Well, notice that they never even mention GNU. It’s not a coincidence, it’s intentional. They certainly know all about GNU, but the brand “Linux” represents a friendlier (to them) philosophy. Published around the same time by Christine Hall was the following article, suggestive of a media outreach by OIN. It says: [via]

On Thursday, the Linux System got a lot larger. This is good news, and means that anyone using Linux and other other software often used with it, can sleep better nights, knowing that the Open Invention Network (OIN) is now watching their back on the patent front more than ever.

That’s what OIN does. It seeks to protect enterprise Linux and open source users against patent infringement claims, which is seen as open source’s greatest intellectual property vulnerability. It does so primarily with an ever growing portfolio of patents it offers to license free-of-charge to any person or organization that agrees to not enforce its own patents against core components of Linux and other key open source projects, which it calls the “Linux System.” It’s a carrot and stick approach, using a lot of carrot and going easy with the stick.

OIN is well-meaning (in its own mind), but it won’t tackle software patents and patent trolls that use them. As Benjamin Henrion put it, it’s “useless against trolls. But that’s not in the PR.” (press release).

“It claims to be trying to thwart sales of patents that would later be used to sue GNU/Linux vendors, but rarely have we seen a real example of that (they claimed this only once, more than half a decade ago).”We, ourselves, stopped engaging with OIN. It proved to be a waste of time, especially when we spent a long time communicating online with patent trolls who had approached us, then trying to get OIN involved (it was toothless and uninterested).

Right now, just to use a new example, the Microsoft-connected Acacia (Microsoft connections and history of suing GNU/Linux vendors) gets mentioned for former executives netting ZTE patents. “ZTE [is] revealed as vendor of Chinese patents sold to NPE set up by ex-Acacia executives,” says the headline and here is the relevant part from IAM (trolls’ proponent):

Longhorn – founded last year by former Acacia Research executives Christian Dubuc and Khaled Fekih-Romdhane – announced back in February that its Ox Mobile subsidiary had acquired “assets related to 4G/LTE with worldwide coverage, as well as Chinese assets related to smartphone implementation” from an unnamed Chinese company.

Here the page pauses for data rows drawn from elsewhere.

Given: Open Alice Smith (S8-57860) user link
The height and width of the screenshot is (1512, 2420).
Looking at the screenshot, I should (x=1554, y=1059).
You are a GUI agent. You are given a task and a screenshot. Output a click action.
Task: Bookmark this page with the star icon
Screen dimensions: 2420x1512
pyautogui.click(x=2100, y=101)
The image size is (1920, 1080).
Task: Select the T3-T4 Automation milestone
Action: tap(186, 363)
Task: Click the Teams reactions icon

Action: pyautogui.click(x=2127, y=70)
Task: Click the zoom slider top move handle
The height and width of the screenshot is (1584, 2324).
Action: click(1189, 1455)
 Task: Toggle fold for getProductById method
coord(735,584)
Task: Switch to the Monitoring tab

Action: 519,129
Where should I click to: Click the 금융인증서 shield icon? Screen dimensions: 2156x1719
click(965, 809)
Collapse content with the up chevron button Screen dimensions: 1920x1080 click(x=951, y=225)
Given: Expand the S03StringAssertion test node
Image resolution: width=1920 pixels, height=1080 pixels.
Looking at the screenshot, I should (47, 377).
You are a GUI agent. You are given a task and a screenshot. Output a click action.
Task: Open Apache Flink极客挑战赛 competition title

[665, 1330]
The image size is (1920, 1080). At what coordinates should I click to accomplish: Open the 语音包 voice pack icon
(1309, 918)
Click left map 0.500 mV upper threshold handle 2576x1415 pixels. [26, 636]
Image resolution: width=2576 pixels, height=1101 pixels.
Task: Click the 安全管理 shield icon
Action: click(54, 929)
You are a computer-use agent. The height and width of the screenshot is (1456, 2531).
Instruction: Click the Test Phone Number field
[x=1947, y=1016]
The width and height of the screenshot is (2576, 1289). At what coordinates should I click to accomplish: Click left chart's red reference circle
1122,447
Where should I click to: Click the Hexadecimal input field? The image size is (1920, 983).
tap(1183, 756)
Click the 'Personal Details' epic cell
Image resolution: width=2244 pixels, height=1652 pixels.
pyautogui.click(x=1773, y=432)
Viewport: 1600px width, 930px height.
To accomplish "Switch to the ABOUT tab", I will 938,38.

What could OIN possibly do here? Nothing. It claims to be trying to thwart sales of patents that would later be used to sue GNU/Linux vendors, but rarely have we seen a real example of that (they claimed this only once, more than half a decade ago). OIN can, at times, look like a placebo. It gives an illusion of safety and thus false comfort.

“It’s the ‘solution’ as envisioned by companies like IBM, which (as we shall show later today) spearhead a big push for software patents everywhere.”To clarify, OIN are not the “bad guys”; far from it…

OIN just isn’t the solution to our problems. It’s the ‘solution’ as envisioned by companies like IBM, which (as we shall show later today) spearhead a big push for software patents everywhere. If OIN took some concrete action, e.g. submitting an amicus brief against software patents or sending a letter against IBM’s latest plot — a ludicrous concept as OIN virtually came from IBM — we would possibly change our minds and reconsider this position.

Having just visited the front page of OIN’s Web site, it now seems abundantly clear that they collaborate with IAM (even pay IAM), proponents of software patents, patent trolls, and patent maximalism. If OIN tries to make itself look even worse, then it’s certainly doing a fine job.